Это всегда ключевое, потому что даже старуху бывает порнуха. В смысле поднимаю лапки, цдп ненужен, сервер отдаёт цепочку сам и всё такое.

>>С другой стороны, как будет действовать браузер, когда не дождется ответа от CRL-сервера?
Зависит от браузера, потому что если используется системный certificate services, то это касается ОС целиком. Для вин* как раз стандартное поведение - проигнорировать, Поданс хорошо это расписывал.
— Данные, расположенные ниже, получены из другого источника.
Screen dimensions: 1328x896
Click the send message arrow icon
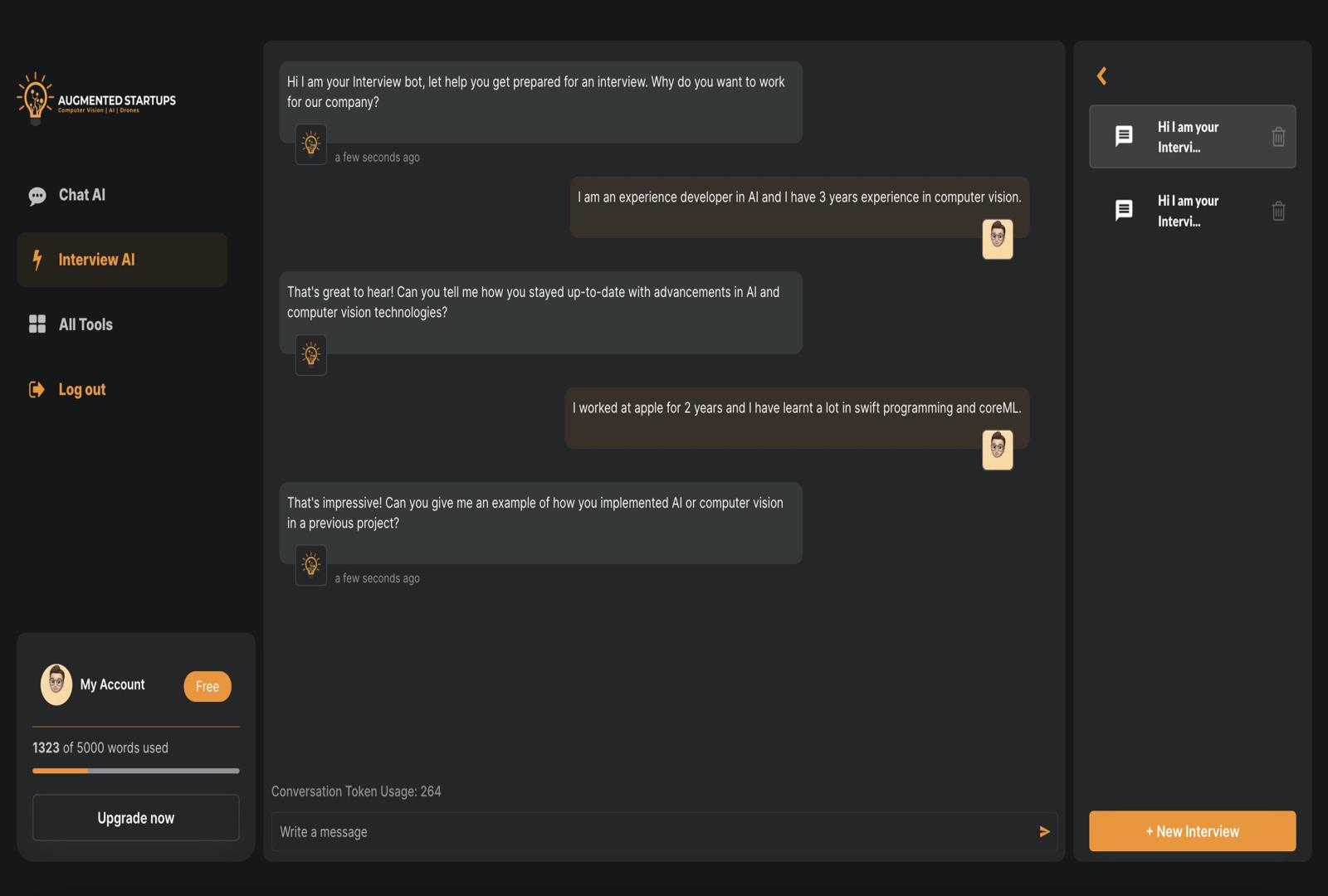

>>Слишком много звёзд должны сойтись в одном месте
Да на самом деле нафиг не нужны такие сложности. Напомню, что истории с Реалтековским сертификатом уже 8 лет - раз, а два - когда ЦС под колпаком (а тот же Верисайн ловили на тёмных делишках), то даже нет необходимости морочиться со звёздами, просто приходишь и получаешь сертификат и ключик - всё, заруливай трафик на себя, читай плейн-текст. В этих условиях даже 2FA во многих случаях не поможет никак, опять-таки - будет иллюзия безопасности, вместо безопасности.